CHARACTERIZATION OF PROPERTY

Nevada law presumes that all property acquired after marriage is community property. NRS 123.220. The party claiming that an asset acquired after marriage is separate property has the burden to prove the separate nature of the property by clear and convincing evidence. Verheyden v. Verheyden, 104 Nev. 342, 757 P.2d 1328 (1988); Pryor v. Pryor, 103 Nev. 148, 734 P.2d 718 (1987); Burdick v. Pope, 90 Nev. 28, 518 P.2d 146 (1974).  Does a spouse who contributed separate property to the purchase of property held as community property have the right to reimbursement of his/her separate contribution?  If so, does he/she have the right to share in the property's appreciation during marriage? 

Dicta found in footnote 1 of Malmquist v. Malmquist, 106 Nev. 231, 240, 241, 792 P.2d 372 (1990) may be construed as a "yes" in answer to that question.  Not only may the separate contributor get dollar for dollar reimbursement, he/she may also share in any appreciation in the property.

While this case does not involve separate property payments on a community residence, we believe that the formulae should apply both to community contributions to separate property residences and to separate property contributions to community property residences. . . . Instead, we believe that the formulae stated above provide the preferable measure of compensation of separate property for its contributions toward the acquisition of a community residence.

The Malmquist dicta is inapposite to the long standing law of gifting in this state:  Taking title as community property creates a rebuttable presumption of gift of separate contributions to its purchase.  How do we reconcile this deviation of the Supreme Court from existing case law?

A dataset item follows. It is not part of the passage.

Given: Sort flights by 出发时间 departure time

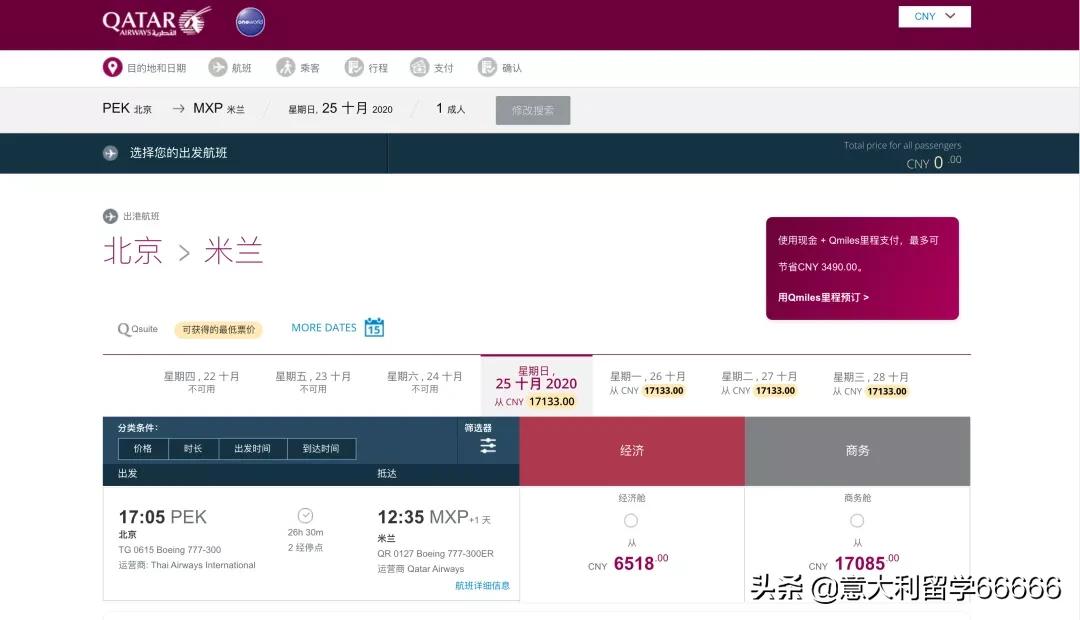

The simplest solution is to treat the footnote as mere dicta, carrying no weight as authority as it is an observation of the court, not its holding. 

Another solution is to reconcile the law of gifting with the right of reimbursement.  First, the spouse claiming a separate interest must clearly and convincingly trace his/her separate property contributions.  Second, he/she must then rebut the presumption of gift by clear and convincing evidence.  If he/she can do so, should there be simple dollar for dollar reimbursement, or may the separate contributor receive a pro tanto interest in the appreciated value of the property?  Under Malmquist dicta, he/she should be granted a pro tanto interest.

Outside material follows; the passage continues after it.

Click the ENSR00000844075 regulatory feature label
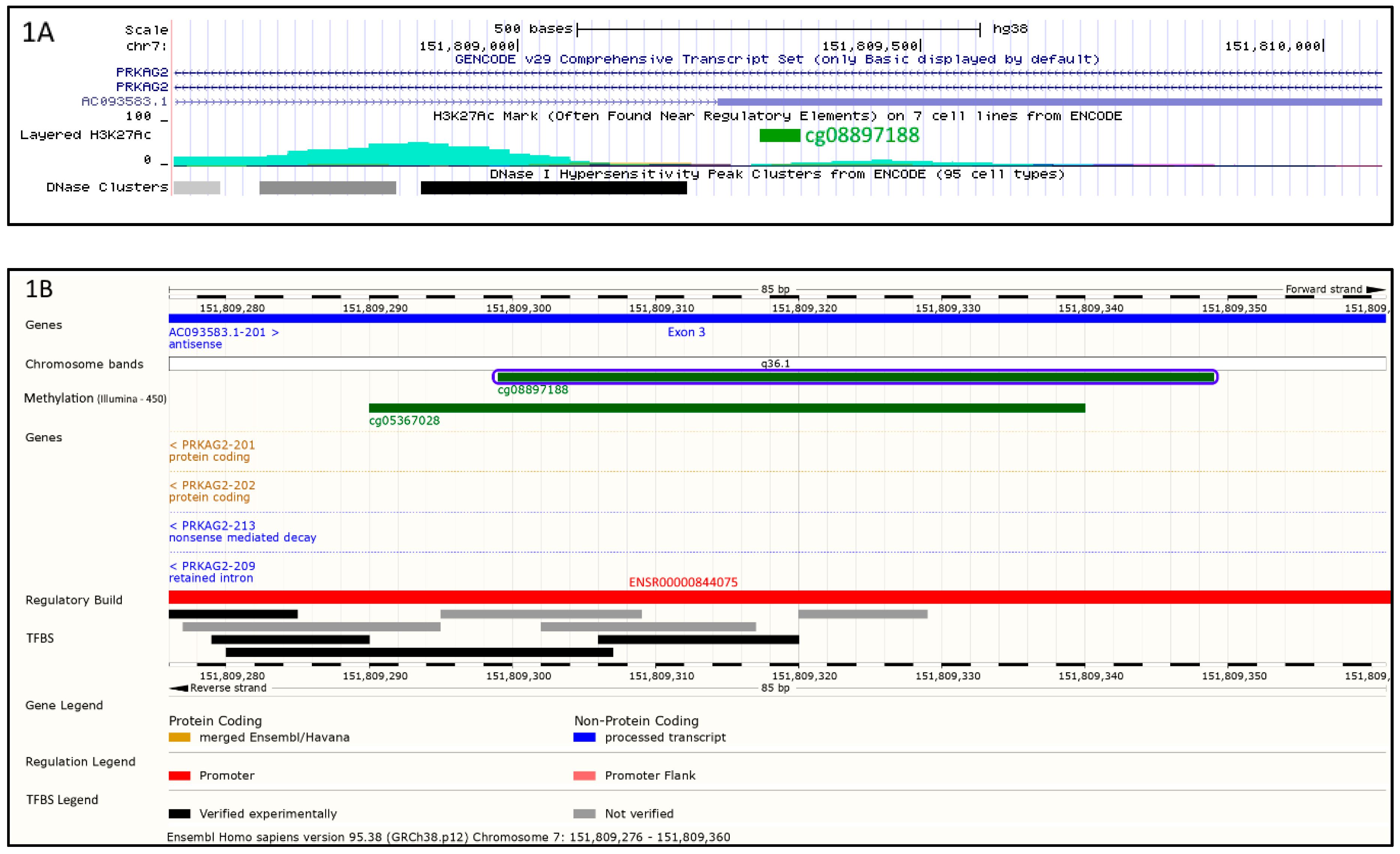Image resolution: width=1400 pixels, height=854 pixels. [683, 582]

Under Malmquist dicta, there should be no distinction in Nevada between separate contributions to community property and community contributions to separate property.  After all, in its footnote, the Supreme Court recognized that a rule which is good for the community should also be good for  separate property. 

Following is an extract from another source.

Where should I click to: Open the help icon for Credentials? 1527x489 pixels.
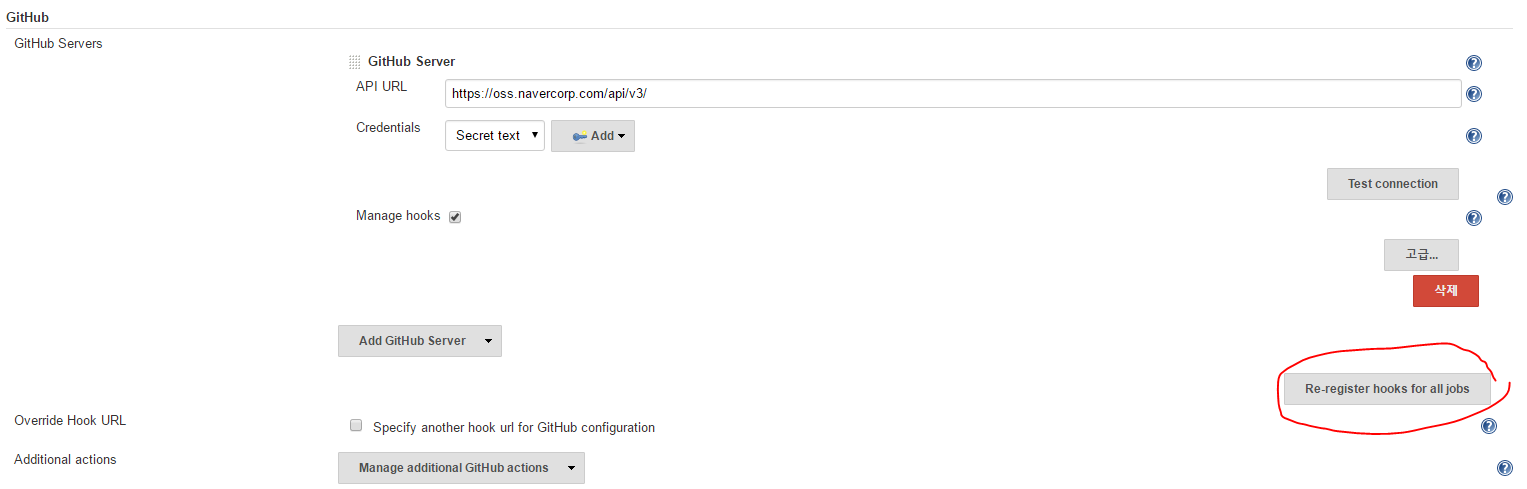coord(1473,137)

California has different approach and a vastly different result.  In Bono v. Clark, __Cal.App. 4th __ (6th Dist. 2002), the California appellate court held that the expenditure of community funds for improvements to a spouse's separate real property gave his widow the right to recover under the Moore/Marsden rule of apportionment.  Thus, if the improvement did not increase the value of the property, the widow should receive one-half of the community contributions, dollar for dollar.  If the improvement did, in fact, increase the property's value, then the community would receive a pro tanto interest in the property.

This holding recognizes that there is an inherent unfairness in California law: under California Family Code Section 2640, separate contributions to community property get dollar for dollar reimbursement, while community contributions to separate property get to share in the property's gain in value.  As the court stated:

. . . [w]e recognize that our holding creates an apparent anomaly. . . . In effect, it puts community contributions to separate property on a different footing than separate property contributions to community property.  In the latter case, recovery is limited to dollar-for-dollar reimbursement, without interest. . . . Under our holding, by contrast, the investment of community funds entitles the community to share in the separate property's appreciation, even if Œthe fair market value has increased disproportionately to the increase in equity' resulting from the community improvements.